Exercise goal: Please copy out the lines between the one holding "Given: Click Publish to Turbo Server" and the one holding "Looking at the", inclusive, and leave the pictures out.

Entries:
--- START ---

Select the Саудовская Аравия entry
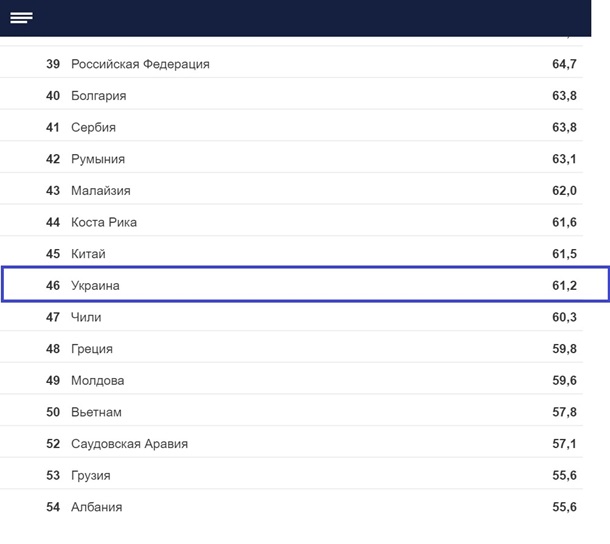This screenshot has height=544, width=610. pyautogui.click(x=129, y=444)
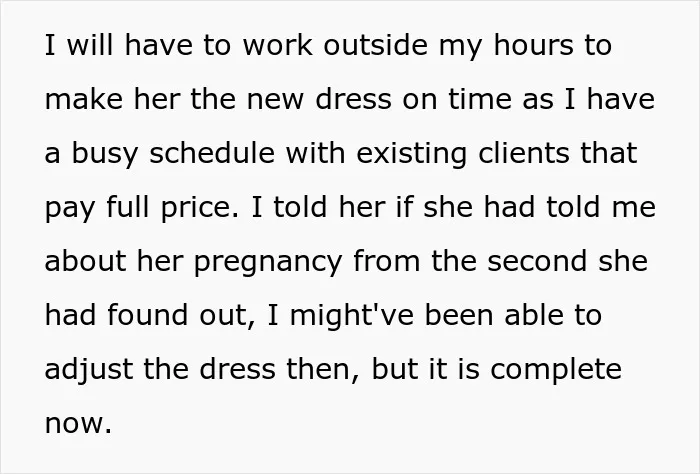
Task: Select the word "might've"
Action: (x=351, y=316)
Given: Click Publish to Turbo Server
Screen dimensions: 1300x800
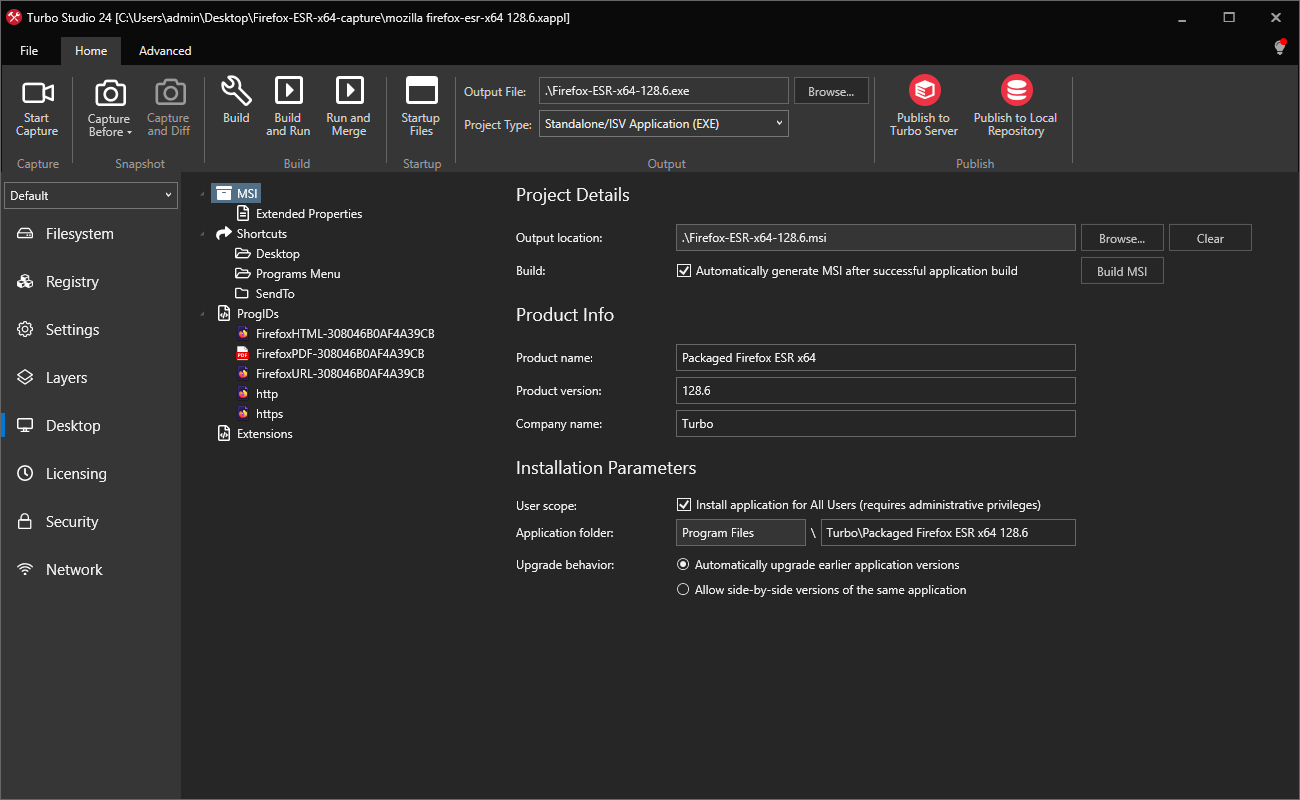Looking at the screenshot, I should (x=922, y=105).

--- END ---
--- START ---

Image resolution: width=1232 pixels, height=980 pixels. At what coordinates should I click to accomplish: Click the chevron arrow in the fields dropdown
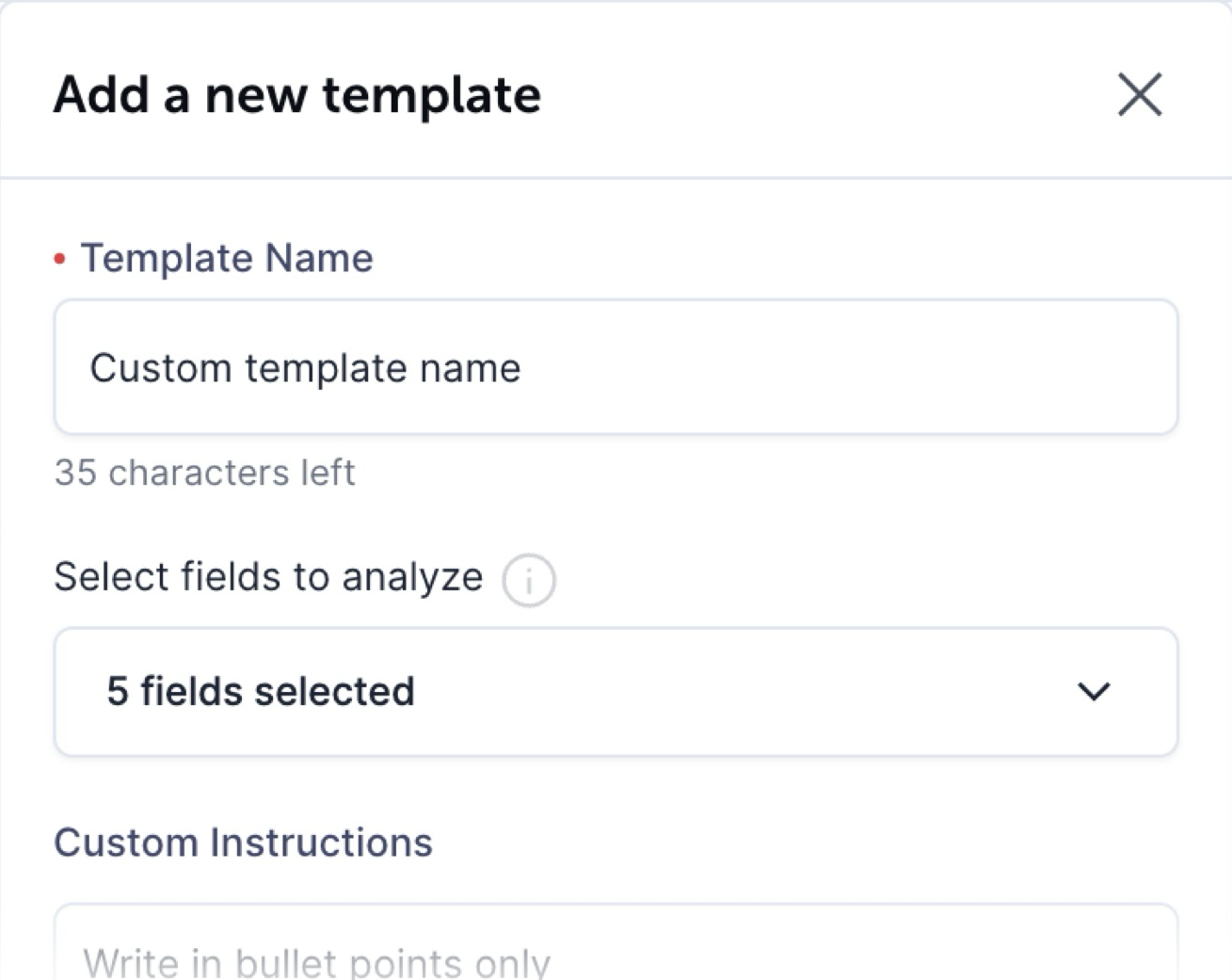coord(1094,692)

--- END ---
--- START ---

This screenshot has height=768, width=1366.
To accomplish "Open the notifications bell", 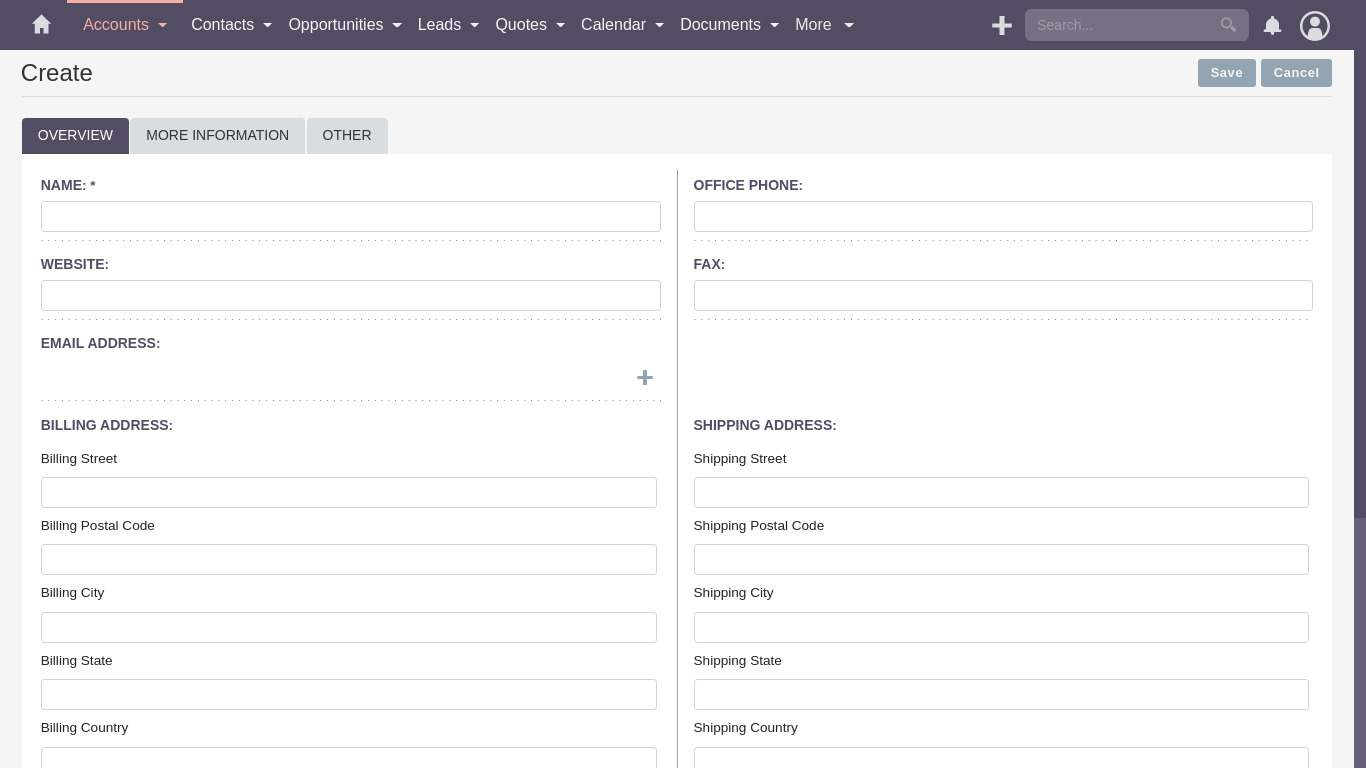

--- END ---

Reply to the exercise:
Given: Click Publish to Turbo Server
Screen dimensions: 1300x800
Looking at the screenshot, I should (x=922, y=105).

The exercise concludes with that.